Much has been made of Republican Senators finally finding their guts to say no to Trump’s wildest and most outrageously unlawful actions. It was put to the test in an appropriations bill to fund ICE and CBT with $70 billion for the next three years, where amendment after amendment was offered to address the myriad schemes to circumvent the Constitution and law and accomplish Trump’s wildest fantasies. The Republican Senators failed the test.
The Senate voted early Friday to fund immigration enforcement agencies for the rest of President Donald Trump’s term after a revolt by Republican senators held up the bill’s passage for weeks.
The bill passed 52-47 along party lines, with Sen. Lisa Murkowski (R-Alaska) joining Democrats in opposing it. Sen. Michael Bennet (D-Colorado) did not vote.
Putting all the amendments aside, one might wonder whether the unconstrained actions of ICE and CBT, from beatings to murder, from arresting citizens to deporting people to African dictatorships and South American prisons, from detaining people in fetid prisons to denying them medical care, was a good idea. The question is not whether people who are removable should be removed. They should within the confines of the law and Constitution. The question is whether mass deportation somehow justifies the constant errors, needless violence, disregard for human life and safety and inhumane treatment in the process.
But then it will be really, really hard to deport millions of people? Yes, doing things like deportations according to law is harder than doing it without any legal constraints. That’s pretty much true of all government functions. Law is a constraint on government, and it’s what distinguishes us, or at least used to, from fascism. Even when it gets in the way of an outcome you really, really want.
But then there were the amendments.
The bill’s prospects were endangered last month by the Trump administration’s decision to set up a controversial fund to pay people who claim they were wrongfully prosecuted or investigated.
The fund alarmed many Senate Republicans, who feared it could be used to compensate people convicted of attacking the Capitol on Jan. 6, 2021. Republicans refused to advance the bill until the administration addressed their concerns.
Todd Blanche, the acting attorney general, tried to quell those concerns Tuesday in testimony before the House Appropriations Committee, saying the administration had abandoned plans to set up the fund. But Trump himself has not said the fund is dead, telling reporters that he was unsure of its fate.
Since his testimony in the House, Todd Blanche went from Auditioning Attorney General to the guy who got the gig, with Trump announcing that the lawyer who represented him personally before and now represents him personally since will be nominated to be the next attorney general. And Blanche said so, even if he refused to put it in writing. Even if Trump still loves the idea. Because no member of the Trump administration would ever go back on their word after giving Congressional testimony.
Just like when RFK Jr. told the physician Senator Bill Cassidy, whose re-election was killed by Trump even though he dropped to his knees and opened his mouth to accept his punishment, that he wouldn’t screw with childhood vaccines. Cassidy said he would vote against the bill, but caved in the end, even though he had nothing to lose.

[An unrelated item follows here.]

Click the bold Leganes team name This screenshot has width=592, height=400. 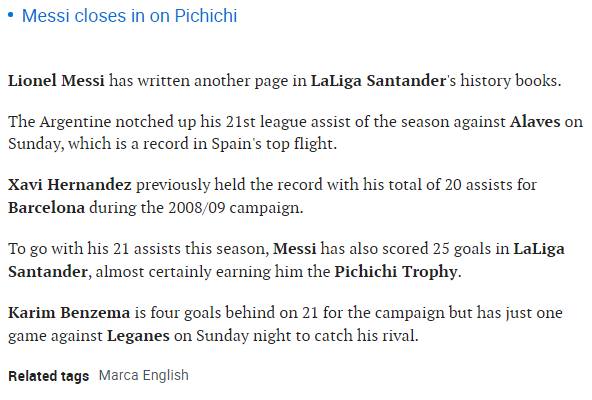[138, 336]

But the Senate defeated every amendment to restrict the fund, including one from Tillis to bar the use of federal funds in connection with the fund, which Democrats argued did not go far enough. The amendment failed on a procedural vote, with 12 Republicans and three Democrats voting for it.
An amendment from Sens. Bill Cassidy (R-Louisiana) and Chris Van Hollen (D-Maryland) that would have set aside $100 million to compensate law enforcement officers who defended the Capitol on Jan. 6 also failed on a procedural vote.
The “settlement that wasn’t” also included a get-out-of-audit card for Trump, his boys and his businesses, which apparently didn’t get enough airtime given Slushgate to concern the Senate.
The Senate also rejected an amendment from Sen. Jeff Merkley (D-Oregon) to bar the use of federal funds or private donations to build Trump’s proposed White House ballroom without congressional authorization. Seven Republicans voted with Democrats to take up that amendment, which failed on a procedural vote.
If this was the Great Republican Revolt of 2026 that pundits claimed reflected Trump losing iron-fisted control over the Republican Party, its members finally remembering what was hanging beneath their penis (Lindsey Graham, excepted) and deciding to earn their paycheck rather than being a rubber stamp for their lord and master, it died an ignominious death as the reconciliation bill passed. It’s as if they’ve forgotten that Trump started a war with Iran that he can’t figure out how to end because he never had a plan to begin with.